If you don’t already invest in bullion, now is the time to brush up on the fundamentals.
1. What kind of investment is bullion?
Bullion refers to high-purity gold, silver, and sometimes platinum products, usually in the form of highly pure bars or coins. These products can be purchased directly from bullion dealers like Global Bullion Suppliers, or you can include them in your portfolio with tools like ETFs.

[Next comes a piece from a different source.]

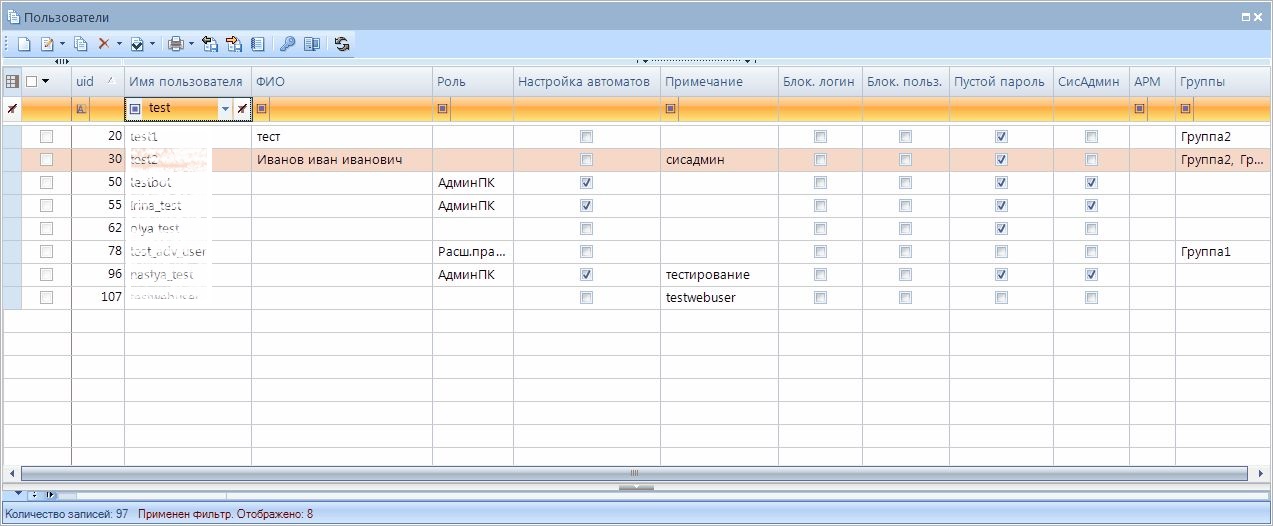This screenshot has height=526, width=1273.
Task: Click the key password icon
Action: click(x=287, y=44)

Some believe that gold has intrinsic value that makes it an ideal tool for storing wealth. Importantly, it’s a tangible asset, and a material that is incredibly resistant to rust and degradation, making it a historical way for the rich to store wealth and as a medium of exchange.
Gold is traded like a commodity, but unlike things like lumber or oil, it’s not really consumed doing anything. It may be used in jewellery, but most gold that gets mined is kept and stored for centuries.
2. Gold risks and returns
Bullion doesn’t provide interest rates, rents, or dividend payments. It is an entirely speculative asset. When you invest in it, your returns come from appreciation.
The biggest risk you face when you invest in bullion is that prices will drop, much the same as non-dividend paying stocks. However, the risk factors are different, and gold and stock prices tend to be negatively correlated.
Over the long-term, gold returns have proven very effective at maintaining value compared to inflation, though gold and silver have both experienced periods of rapid price appreciation over the course of multiple years, such as the 2000-2010s bull run.
3. Economic and geopolitical factors
Bullion prices are very responsive to broader economic and geopolitical factors, largely driven by investor sentiment. Gold and silver prices tend to benefit from two things:
- Fears that there will be a recession or a stock market crash in the near future.
- Fears over geopolitical uncertainty that can upset global trade and growth.
Major crises like COVID-19 and the Russian invasion of Ukraine have all resulted in temporary bullion price spikes.
4. Diversifying your portfolio with gold
Gold is a great asset for diversification because prices tend to trend opposite to stocks. Gold prices have historically surged during recessions, giving investors a path to growth despite broader economic factors pushing against them.
How much bullion you should include in your portfolio depends on your own preferences and risk tolerance, but one rule of thumb is that a diversified portfolio should dedicate anywhere from 5 to 15% of its funds to bullion.
5. Market forecasts for the rest of 2023
The bullion market is as unpredictable as any, but looking strictly at fundamentals, a robust job market and falling inflation indicate that gold prices may come to a plateau or even fall. This can be a great opportunity for investors to get into the gold market at a lower price point. Should those indicators change and inflation or recession fears return, one could expect gold prices to rise again.
Bullion can be a very useful investment for diversifying your portfolio and exposing your savings to a different set of risks.